[Start of section]

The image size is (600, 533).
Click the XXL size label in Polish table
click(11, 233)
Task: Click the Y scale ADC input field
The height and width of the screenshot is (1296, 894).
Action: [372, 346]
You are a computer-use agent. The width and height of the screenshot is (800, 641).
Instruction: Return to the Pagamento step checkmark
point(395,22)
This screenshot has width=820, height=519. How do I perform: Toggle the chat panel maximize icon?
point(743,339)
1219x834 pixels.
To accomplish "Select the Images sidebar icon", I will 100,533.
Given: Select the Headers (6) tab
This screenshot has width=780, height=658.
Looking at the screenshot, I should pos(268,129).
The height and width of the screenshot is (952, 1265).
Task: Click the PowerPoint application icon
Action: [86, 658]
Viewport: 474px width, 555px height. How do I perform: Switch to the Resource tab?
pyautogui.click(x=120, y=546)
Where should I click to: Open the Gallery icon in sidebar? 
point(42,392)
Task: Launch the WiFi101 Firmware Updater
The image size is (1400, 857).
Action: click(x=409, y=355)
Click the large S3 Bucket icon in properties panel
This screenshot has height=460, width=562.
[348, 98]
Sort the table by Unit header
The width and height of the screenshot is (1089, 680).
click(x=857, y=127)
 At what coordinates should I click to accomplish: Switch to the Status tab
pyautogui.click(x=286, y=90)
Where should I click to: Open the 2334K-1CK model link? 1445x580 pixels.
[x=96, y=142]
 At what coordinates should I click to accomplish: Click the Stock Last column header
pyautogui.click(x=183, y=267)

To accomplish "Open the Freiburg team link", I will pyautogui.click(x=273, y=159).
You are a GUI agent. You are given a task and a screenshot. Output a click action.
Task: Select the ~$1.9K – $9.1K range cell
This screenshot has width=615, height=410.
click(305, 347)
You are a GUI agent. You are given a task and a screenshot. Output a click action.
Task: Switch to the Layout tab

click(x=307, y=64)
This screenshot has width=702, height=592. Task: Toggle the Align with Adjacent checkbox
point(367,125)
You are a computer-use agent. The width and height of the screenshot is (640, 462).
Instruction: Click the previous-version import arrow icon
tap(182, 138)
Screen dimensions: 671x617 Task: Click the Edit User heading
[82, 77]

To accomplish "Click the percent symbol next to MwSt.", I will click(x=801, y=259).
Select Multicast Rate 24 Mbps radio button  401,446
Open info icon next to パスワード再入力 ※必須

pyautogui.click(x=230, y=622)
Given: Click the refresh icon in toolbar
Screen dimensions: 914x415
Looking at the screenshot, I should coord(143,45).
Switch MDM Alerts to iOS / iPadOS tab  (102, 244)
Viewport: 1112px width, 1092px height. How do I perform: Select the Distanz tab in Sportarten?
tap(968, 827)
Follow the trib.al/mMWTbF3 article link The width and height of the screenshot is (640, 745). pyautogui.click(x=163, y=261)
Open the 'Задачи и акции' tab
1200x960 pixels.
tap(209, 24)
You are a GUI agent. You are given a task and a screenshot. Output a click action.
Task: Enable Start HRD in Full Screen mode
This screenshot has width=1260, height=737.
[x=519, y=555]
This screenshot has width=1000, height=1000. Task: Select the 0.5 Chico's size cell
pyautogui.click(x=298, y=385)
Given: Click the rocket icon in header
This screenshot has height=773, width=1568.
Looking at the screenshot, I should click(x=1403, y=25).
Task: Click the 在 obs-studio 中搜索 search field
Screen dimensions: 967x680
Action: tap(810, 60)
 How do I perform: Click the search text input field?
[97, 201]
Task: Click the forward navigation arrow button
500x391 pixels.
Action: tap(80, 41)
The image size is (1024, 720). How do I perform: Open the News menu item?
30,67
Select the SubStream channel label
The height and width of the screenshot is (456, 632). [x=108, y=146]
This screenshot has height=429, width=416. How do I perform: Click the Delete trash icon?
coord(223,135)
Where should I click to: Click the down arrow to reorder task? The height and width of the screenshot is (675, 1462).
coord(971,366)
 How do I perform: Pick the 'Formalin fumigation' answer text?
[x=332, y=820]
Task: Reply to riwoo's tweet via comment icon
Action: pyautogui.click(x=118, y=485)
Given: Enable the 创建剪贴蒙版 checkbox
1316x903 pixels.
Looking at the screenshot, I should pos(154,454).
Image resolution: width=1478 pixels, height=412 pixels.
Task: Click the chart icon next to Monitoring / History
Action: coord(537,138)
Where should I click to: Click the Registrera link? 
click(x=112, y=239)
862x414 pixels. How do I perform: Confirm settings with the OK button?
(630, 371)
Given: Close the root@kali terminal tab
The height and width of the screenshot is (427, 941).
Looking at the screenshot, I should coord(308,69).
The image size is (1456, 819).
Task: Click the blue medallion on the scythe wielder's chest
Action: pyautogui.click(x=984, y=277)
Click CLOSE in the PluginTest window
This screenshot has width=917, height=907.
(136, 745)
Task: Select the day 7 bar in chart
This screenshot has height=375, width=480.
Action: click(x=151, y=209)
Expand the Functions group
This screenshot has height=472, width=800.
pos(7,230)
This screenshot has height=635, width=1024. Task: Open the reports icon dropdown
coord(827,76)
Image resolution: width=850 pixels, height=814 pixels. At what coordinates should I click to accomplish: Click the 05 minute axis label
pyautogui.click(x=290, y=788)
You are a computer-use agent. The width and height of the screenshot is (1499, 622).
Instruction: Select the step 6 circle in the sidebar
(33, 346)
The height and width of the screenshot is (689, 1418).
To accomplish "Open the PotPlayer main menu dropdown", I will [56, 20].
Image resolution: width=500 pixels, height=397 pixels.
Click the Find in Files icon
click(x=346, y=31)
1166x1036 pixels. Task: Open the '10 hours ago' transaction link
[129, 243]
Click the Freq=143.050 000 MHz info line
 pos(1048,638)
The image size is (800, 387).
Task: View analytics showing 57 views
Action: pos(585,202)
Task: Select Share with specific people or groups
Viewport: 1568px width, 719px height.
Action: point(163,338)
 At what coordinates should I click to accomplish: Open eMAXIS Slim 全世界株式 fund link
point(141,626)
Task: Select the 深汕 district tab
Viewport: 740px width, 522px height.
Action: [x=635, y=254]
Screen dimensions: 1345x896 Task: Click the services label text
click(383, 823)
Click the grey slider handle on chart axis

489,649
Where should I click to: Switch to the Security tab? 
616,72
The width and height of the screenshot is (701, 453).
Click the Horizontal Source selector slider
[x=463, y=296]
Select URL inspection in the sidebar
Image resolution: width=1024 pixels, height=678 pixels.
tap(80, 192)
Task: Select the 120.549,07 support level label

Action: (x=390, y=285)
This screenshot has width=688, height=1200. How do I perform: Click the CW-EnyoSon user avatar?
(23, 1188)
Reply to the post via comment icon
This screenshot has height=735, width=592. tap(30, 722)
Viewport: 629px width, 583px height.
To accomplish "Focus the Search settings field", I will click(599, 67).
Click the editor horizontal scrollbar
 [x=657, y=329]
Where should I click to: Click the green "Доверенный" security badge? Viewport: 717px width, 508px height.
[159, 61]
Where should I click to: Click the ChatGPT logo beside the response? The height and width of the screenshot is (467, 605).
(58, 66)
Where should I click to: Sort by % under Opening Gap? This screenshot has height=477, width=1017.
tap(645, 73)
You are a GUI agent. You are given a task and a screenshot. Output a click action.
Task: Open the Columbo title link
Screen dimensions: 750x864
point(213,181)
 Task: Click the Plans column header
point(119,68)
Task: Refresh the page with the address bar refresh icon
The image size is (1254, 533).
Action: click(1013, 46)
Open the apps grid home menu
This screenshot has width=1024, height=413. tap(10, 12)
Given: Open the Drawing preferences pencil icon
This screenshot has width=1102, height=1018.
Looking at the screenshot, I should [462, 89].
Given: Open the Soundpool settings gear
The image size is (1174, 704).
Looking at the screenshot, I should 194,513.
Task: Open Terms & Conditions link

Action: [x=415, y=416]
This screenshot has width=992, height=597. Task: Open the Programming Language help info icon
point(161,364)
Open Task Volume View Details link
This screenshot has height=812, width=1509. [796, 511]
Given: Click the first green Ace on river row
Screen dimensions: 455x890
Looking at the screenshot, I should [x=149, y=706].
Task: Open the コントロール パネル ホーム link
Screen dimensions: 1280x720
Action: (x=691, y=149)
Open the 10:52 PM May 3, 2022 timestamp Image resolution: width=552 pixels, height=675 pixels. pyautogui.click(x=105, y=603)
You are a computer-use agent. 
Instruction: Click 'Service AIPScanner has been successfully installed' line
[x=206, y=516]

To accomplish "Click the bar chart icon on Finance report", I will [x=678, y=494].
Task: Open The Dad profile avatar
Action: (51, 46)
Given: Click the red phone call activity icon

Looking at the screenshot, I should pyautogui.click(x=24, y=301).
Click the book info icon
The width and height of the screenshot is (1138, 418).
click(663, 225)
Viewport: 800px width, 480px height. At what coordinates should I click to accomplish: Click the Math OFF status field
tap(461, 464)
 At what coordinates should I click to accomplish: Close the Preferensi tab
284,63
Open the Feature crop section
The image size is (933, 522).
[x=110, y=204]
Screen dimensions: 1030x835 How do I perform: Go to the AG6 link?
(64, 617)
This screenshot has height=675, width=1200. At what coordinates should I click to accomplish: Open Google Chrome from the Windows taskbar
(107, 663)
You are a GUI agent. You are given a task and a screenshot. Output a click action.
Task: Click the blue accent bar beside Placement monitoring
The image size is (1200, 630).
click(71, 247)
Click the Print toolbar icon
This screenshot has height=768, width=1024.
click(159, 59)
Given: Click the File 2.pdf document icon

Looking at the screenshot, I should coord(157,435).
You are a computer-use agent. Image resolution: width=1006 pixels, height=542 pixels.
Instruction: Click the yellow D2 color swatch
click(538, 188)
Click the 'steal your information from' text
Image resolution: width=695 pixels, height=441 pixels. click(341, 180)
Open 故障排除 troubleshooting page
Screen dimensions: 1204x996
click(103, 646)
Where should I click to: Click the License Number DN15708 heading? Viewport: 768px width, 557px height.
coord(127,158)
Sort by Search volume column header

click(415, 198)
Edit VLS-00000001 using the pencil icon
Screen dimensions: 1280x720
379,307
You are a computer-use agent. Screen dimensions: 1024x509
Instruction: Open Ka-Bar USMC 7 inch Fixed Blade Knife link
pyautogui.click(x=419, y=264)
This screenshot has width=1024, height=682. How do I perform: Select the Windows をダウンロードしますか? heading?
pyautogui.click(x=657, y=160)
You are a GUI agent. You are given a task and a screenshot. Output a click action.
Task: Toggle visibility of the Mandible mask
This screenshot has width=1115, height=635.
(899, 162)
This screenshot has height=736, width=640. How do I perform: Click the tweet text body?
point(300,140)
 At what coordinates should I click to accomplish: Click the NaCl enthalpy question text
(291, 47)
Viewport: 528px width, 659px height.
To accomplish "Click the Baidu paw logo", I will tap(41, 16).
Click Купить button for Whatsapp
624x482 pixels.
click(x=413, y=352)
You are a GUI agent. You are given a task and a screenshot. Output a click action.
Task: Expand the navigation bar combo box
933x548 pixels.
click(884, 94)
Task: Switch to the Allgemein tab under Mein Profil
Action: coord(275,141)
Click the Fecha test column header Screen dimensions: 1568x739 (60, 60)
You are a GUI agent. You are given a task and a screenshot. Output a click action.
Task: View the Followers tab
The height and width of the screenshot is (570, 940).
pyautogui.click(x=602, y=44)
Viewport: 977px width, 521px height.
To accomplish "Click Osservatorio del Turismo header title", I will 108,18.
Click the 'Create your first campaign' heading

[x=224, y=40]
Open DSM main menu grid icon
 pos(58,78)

[End of section]

§ Task goal: Every line of the entries that includes "page" must be copied into the answer.

§ Output of the exercise:
Task: Refresh the page with the address bar refresh icon
Open 故障排除 troubleshooting page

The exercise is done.